(Your assignment) Copy out the entire text on cell phone manners below, word for word.

(Text segment)
In just a few years, cell phones have taken over our lives. They’re as much a part of us as our socks and underwear. We don’t dare leave the house without our phone. It’s true. I love my phone’s convenience. So handy. So useful.
I want cell phones to go away, though, when others around me forget their manners when using their phones. How many times have you thought you heard someone nearby speaking to you only to discover that he or she was carrying on a loud conversation on his or her cell phone? This can happen anywhere, outdoors on a public sidewalk, in stores, gyms, hospitals, hotel lobbies, elevators, anywhere others can hear every word you’re saying, and don’t wish to hear any of it.
Yes, I know. I’m presuming to impose my own rules for the phone manners of others. I’ve started, so I might as well keep going. When you enter a theater, concert hall, place of worship, funeral home, any public place where respectful silence is called for, for heaven’s sake, turn off your phone outside the place, BEFORE you enter. This has to do with respect for others.
So does this: Never talk on your phone while driving. Yes, I mean never. Your argument favoring hands-free phone conversations fails to convince me. I believe the public safety statistics that demonstrate the inescapable fact that the distraction of the conversation, not the holding of a device in one’s hand, is what causes all of those crashes, many of them fatal. This applies to you, everywhere you drive a motor vehicle, unless you’re driving your own tractor in the middle of a field with no other vehicle in sight.

(Records)
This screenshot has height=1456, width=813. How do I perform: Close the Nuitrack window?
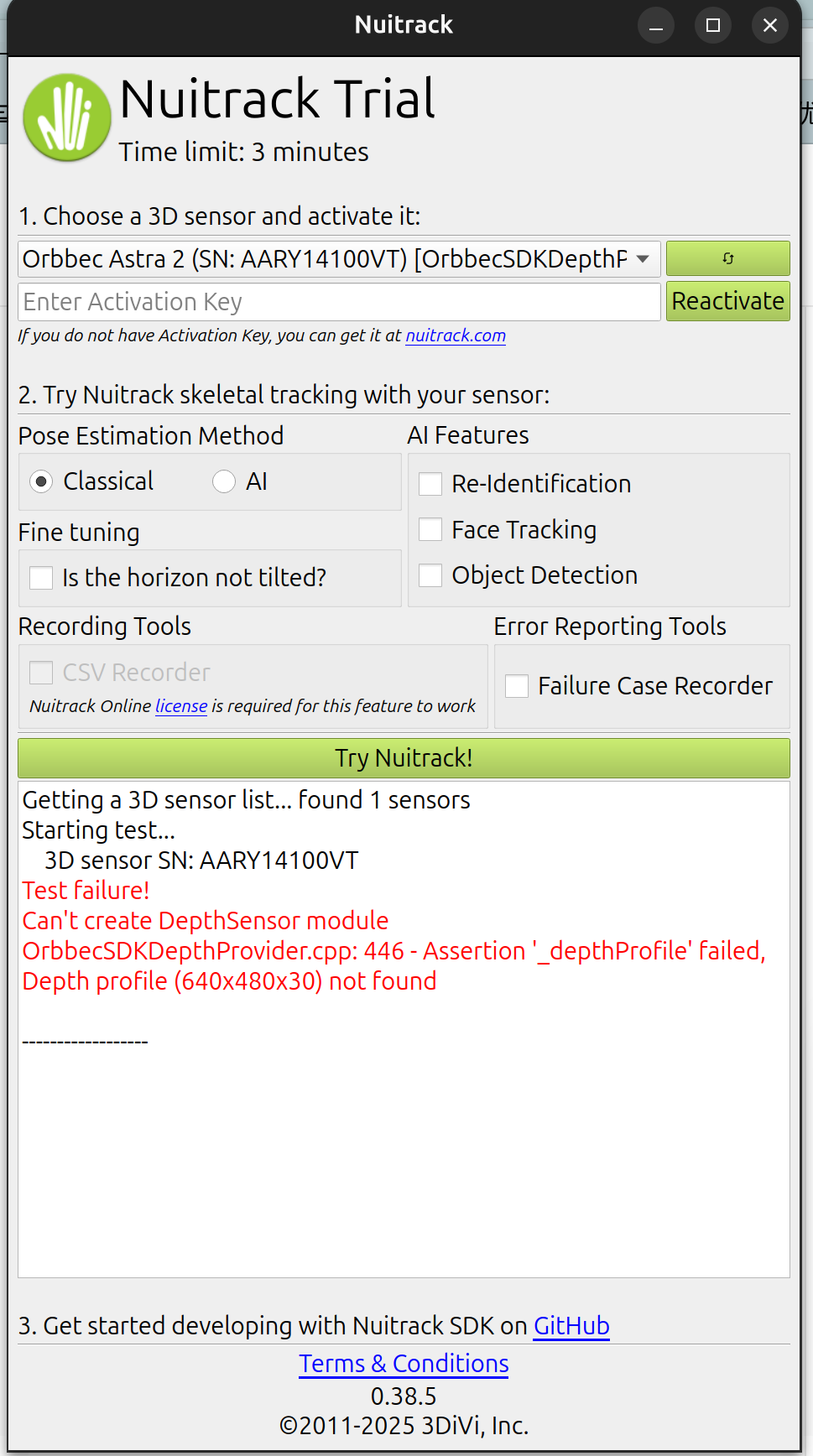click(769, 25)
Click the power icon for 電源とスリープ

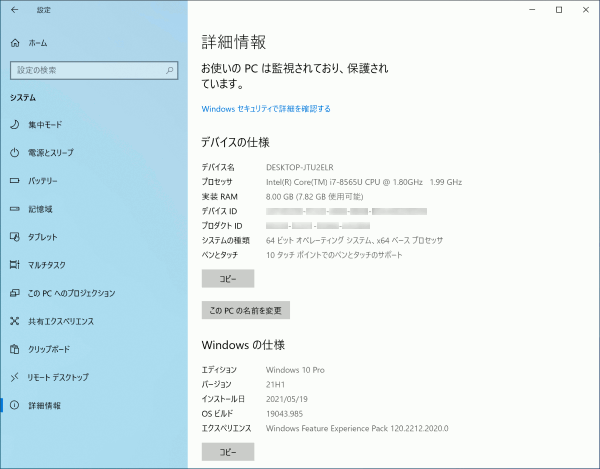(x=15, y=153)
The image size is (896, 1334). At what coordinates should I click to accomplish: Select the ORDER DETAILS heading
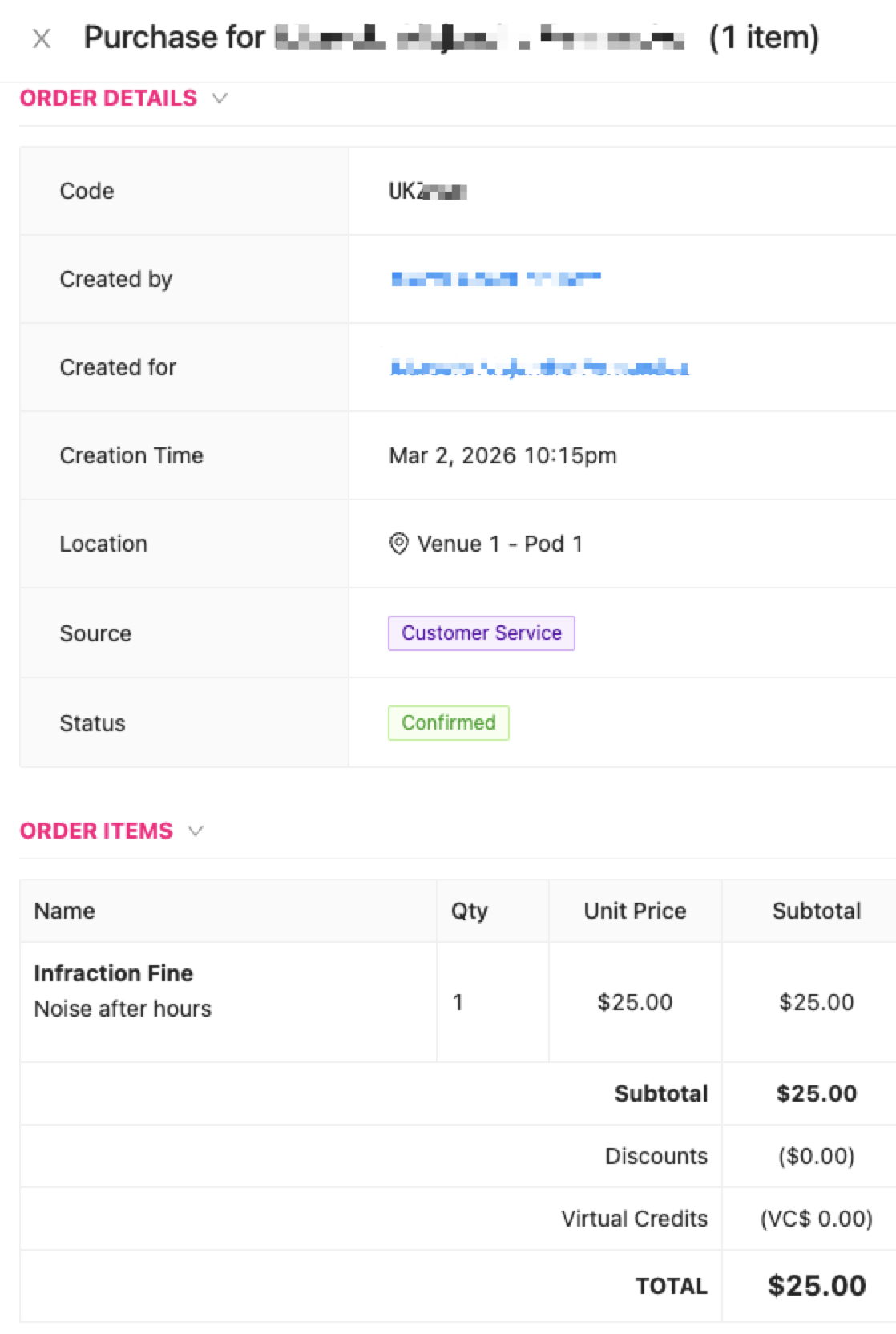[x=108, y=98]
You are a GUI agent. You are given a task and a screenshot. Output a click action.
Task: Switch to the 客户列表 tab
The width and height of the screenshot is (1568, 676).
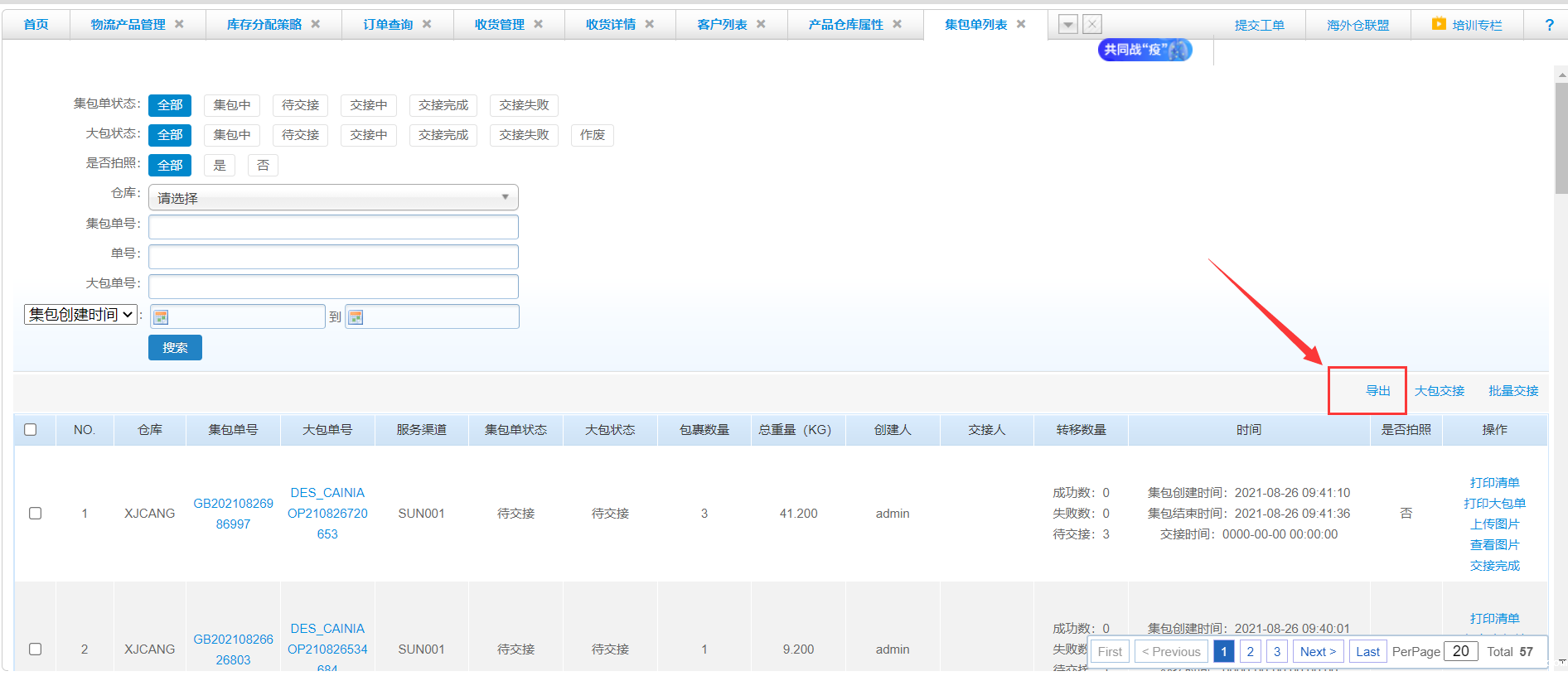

(Reply)
In just a few years, cell phones have taken over our lives. They’re as much a part of us as our socks and underwear. We don’t dare leave the house without our phone. It’s true. I love my phone’s convenience. So handy. So useful.
I want cell phones to go away, though, when others around me forget their manners when using their phones. How many times have you thought you heard someone nearby speaking to you only to discover that he or she was carrying on a loud conversation on his or her cell phone? This can happen anywhere, outdoors on a public sidewalk, in stores, gyms, hospitals, hotel lobbies, elevators, anywhere others can hear every word you’re saying, and don’t wish to hear any of it.
Yes, I know. I’m presuming to impose my own rules for the phone manners of others. I’ve started, so I might as well keep going. When you enter a theater, concert hall, place of worship, funeral home, any public place where respectful silence is called for, for heaven’s sake, turn off your phone outside the place, BEFORE you enter. This has to do with respect for others.
So does this: Never talk on your phone while driving. Yes, I mean never. Your argument favoring hands-free phone conversations fails to convince me. I believe the public safety statistics that demonstrate the inescapable fact that the distraction of the conversation, not the holding of a device in one’s hand, is what causes all of those crashes, many of them fatal. This applies to you, everywhere you drive a motor vehicle, unless you’re driving your own tractor in the middle of a field with no other vehicle in sight.